Las noticias que llegaron desde Buenos Aires y, principalmente, desde Córdoba provocaron tensión en la sede de Generación Zoe en Mendoza. “Pero está todo bien”, aseguró un colaborador local de la empresa sospechada por armar fraudes piramidales ya que ofrece a inversores inexpertos ganancias siderales en dólares.

De acuerdo con estimaciones, los miembros mendocinos de Zoe serían unos 2.000. La sede está ubicada sobre la Lateral Sur del Acceso Este al 1155 de Guaymallén. Allí la empresa tiene amplias oficinas, un aula para 500 personas y un salón de eventos.

Este lunes un grupo de unas 20 personas, la gran mayoría hombres jóvenes, estaba en el lugar. Hubo miradas desconfiadas y resistencia a hablar sobre la situación judicial de la firma tras los operativos en la ciudad cordobesa de Villa María. Allí las autoridades judicales investigan tres denuncias que derivaron en la detención de persona y en la emisión de órdenes de captura de otras ocho por los presuntos delitos de asociación ilícita y estafa.

Los procedimientos se realizaron a partir de denuncias por estafas mediante maniobras de inversiones con el sistema que se conoce como esquema “ponzi” o “piramidal“, que consiste en captar fondos con promesas de pago de generosas utilidades en intereses.

En tal sentido la fiscal de Instrucción de Villa María, Juliana Companys, ordenó la detención de Gabriela Fernanda Álvarez, Claudia Pereyra, Cristian Omar Delgado y Silvia Beatriz Luján.

En tanto emitió el pedido de captura internacional del titular de la compañía espiritual Generación Zoe, Leonardo Cositorto, quien estaría en República Dominicana. También las de Maximiliano Javier Batista, Claudia Javier Alvarez, Silvia Rosa Fermani, Silvina Verónica Abellonio, Silvio Eduardo Shamne, Ivana Analía Alvarez y Florencia Anahí Alvarez.

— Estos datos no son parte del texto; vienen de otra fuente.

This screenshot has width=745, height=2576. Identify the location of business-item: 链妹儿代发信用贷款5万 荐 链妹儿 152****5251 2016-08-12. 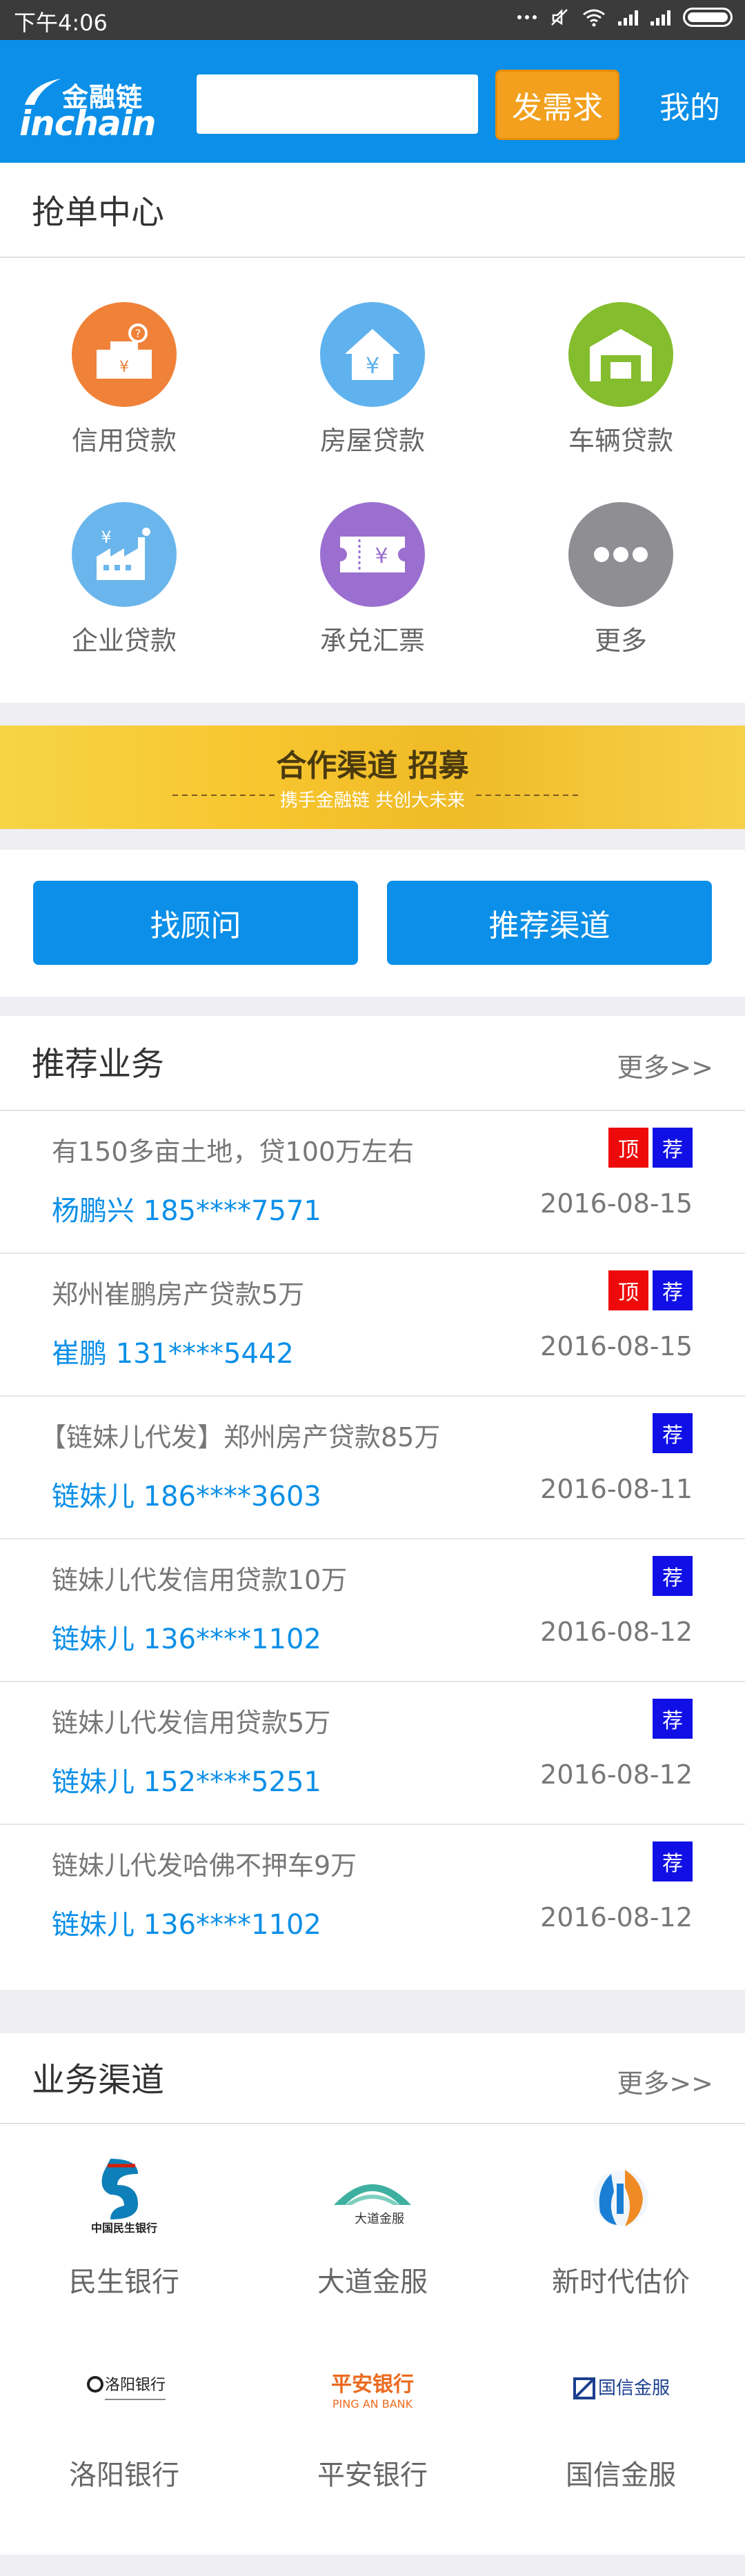
(372, 1753).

Situación “normal” en Mendoza

El esquema colapsa si no ingresan nuevos fondos, lo que genera preocupación y enojo en los ahorristas. Algo de eso ocurrió en las oficinas de Villa María, que bajaron sus persianas días antes del operativo judicial. Pero en Mendoza, al menos en apariencia, la situación es “normal”.

Durante la mañana de este lunes, la oficina ubicada en Guaymallén abrió sus puertas con cerca de 20 personas en su interior entre ahorristas y coaches que no superaban los 30 años. 

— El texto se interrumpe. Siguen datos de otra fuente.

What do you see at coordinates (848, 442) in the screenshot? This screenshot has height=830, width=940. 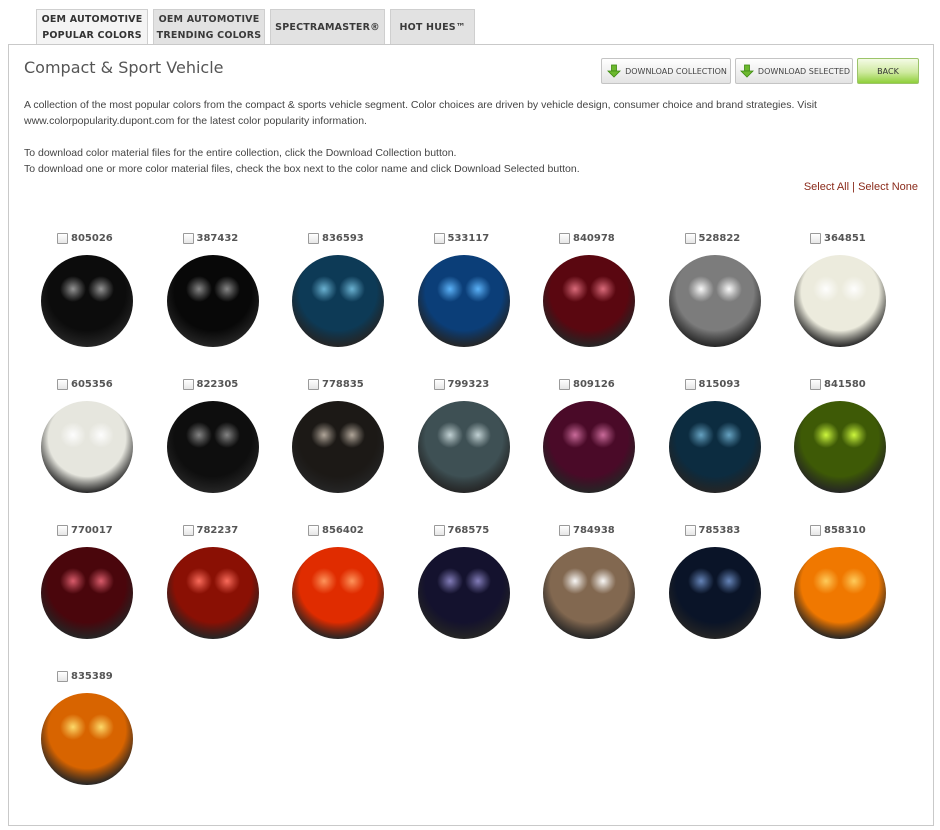 I see `color-swatch: 841580` at bounding box center [848, 442].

En medio del cimbronazo, las autoridades locales de la empresa prefirieron no brindar declaraciones, aunque un empleado que habló con la condición de mantener el anonimato, admitió que hay tensión.

El silencio, explicó la fuente, es para no generar mayor preocupación en los inversores. “El problema se da en Buenos Aires y Córdoba. Nosotros seguimos trabajando de la misma manera”, indicó.

Otros en cambio se limitaron a asegurar que “está todo bien” y hasta se mostraron optimistas: “Acá está la esperanza”, señaló un joven entre risas.

Cómo opera Generación Zoe

El “gancho” para atraer clientes es la firma de un contrato a cambio de servicios de coaching ontológico, espiritual y educación financiera en la empresa.

Para eso, la gente que se suma a la organización entrega sus dólares y recibe una renta mensual que, de acuerdo con la promesa de la firma que lidera Cositorto, se ubica por encima de los beneficios que suelen dejar otro tipo de inversiones.

De acuerdo con el sistema pensado por la organización, el inversor que se acerca hace un aporte de US$ 2.000, por ejemplo. Esta suma queda inmovilizada por un año y en ese lapso, cobra el 7,5% en dólares todos los meses.

Para agrandar la base de clientes, desde Zoe se les advierte a la gente que esa ganancia garantizada puede crecer si la persona presenta más “inversionistas” a la red.

Ese es justamente el requisito principal para que las estafas piramidales funcionen: invitar personas para subir al siguiente nivel y así acceder a mayores retornos de inversión. Sin embargo, el problema que se genera es que todo el tiempo es necesario sumar nuevos socios para no ser estafado.

Una vez que la base de la pirámide ya es demasiado grande, la cadena se rompe y la mayoría de los participantes pierde todo, hasta el dinero que invirtió al ingresar a la red.

La lupa sobre Generación Zoe se posó con fuerza durante el último mes. Ese sistema de funcionamiento de estafa piramidal fue el primer indicio para que la Justicia empezara a investigar el negocio.